# 94 Maxima: getting no fuel



## Brave-Wind (Jun 28, 2005)

Hi all. I'm new to the forum. I live here in Kentucky and I love fishing and hunting. I love to golf too hehe. Well,anyway, my sister has a maxima that just happened to not start after pulling into a gas station to get a pop and chips. Checking under the hood, found that it is getting no fuel. The engine turns over and the fuel pump makes a clicking noise is all. Any suggestions?
thanks, oh yea I like playin Diablo2 LOD on battle.net too hehe


----------



## Kindfiend (Oct 13, 2004)

Brave-Wind said:


> Hi all. I'm new to the forum. I live here in Kentucky and I love fishing and hunting. I love to golf too hehe. Well,anyway, my sister has a maxima that just happened to not start after pulling into a gas station to get a pop and chips. Checking under the hood, found that it is getting no fuel. The engine turns over and the fuel pump makes a clicking noise is all. Any suggestions?
> thanks, oh yea I like playin Diablo2 LOD on battle.net too hehe


Did you hook up a pressure gauge? What's the pressure? Check the fuel pressure regulator. How old is the fuel filter? Anything it did before it didn't start (hesitation, rough idle)? Some more info might help.

Welcome to the forums, you'll find the answer somewhere around here!


----------



## rvanders37 (Jan 1, 2005)

Kindfiend said:


> Did you hook up a pressure gauge? What's the pressure? Check the fuel pressure regulator. How old is the fuel filter? Anything it did before it didn't start (hesitation, rough idle)?
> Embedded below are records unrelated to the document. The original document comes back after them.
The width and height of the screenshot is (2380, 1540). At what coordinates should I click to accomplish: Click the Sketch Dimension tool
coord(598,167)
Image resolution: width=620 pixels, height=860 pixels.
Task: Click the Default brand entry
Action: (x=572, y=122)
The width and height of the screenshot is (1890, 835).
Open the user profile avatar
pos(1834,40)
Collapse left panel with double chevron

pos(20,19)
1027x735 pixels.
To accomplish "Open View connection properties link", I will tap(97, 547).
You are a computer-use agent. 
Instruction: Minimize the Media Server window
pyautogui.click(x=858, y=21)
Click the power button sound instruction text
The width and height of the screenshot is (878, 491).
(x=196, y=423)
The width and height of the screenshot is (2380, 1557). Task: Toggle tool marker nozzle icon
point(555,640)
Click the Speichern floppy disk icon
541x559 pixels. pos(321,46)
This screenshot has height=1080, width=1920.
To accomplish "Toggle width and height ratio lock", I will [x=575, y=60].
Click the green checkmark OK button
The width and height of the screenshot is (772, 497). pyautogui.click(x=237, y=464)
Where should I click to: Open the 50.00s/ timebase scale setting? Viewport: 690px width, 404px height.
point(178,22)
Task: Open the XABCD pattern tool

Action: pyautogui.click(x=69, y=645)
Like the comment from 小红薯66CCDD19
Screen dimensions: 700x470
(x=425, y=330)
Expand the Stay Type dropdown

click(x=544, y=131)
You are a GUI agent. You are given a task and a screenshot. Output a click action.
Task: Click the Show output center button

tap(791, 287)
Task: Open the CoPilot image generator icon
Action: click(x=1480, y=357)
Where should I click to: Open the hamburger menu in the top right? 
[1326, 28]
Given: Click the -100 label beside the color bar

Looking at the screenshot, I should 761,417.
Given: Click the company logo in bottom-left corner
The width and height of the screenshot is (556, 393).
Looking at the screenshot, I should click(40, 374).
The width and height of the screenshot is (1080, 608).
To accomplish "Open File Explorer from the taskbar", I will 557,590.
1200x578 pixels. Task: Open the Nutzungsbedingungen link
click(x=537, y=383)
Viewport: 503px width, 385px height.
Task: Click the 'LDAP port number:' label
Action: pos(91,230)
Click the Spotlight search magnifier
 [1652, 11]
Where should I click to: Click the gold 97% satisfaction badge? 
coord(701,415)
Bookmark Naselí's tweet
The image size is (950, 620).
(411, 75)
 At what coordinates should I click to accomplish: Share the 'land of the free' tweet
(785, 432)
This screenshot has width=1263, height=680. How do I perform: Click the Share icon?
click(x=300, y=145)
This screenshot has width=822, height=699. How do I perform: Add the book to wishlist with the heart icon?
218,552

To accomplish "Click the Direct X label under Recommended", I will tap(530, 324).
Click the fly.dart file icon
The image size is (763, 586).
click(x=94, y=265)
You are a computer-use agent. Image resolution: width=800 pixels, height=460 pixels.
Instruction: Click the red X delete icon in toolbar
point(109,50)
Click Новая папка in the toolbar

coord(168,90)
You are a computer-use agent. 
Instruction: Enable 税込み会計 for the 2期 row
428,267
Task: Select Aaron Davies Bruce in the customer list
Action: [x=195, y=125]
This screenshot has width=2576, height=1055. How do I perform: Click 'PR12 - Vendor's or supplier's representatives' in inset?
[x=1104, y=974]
Some more info might help.
> 
> Welcome to the forums, you'll find the answer somewhere around here!



yes i agree the pressure is the best test. i verifies the pump is working and how much fuel pressure it's putting out. changing out the fule pump before knowing this is costly and may not be the problem. how many miles are on the car?


----------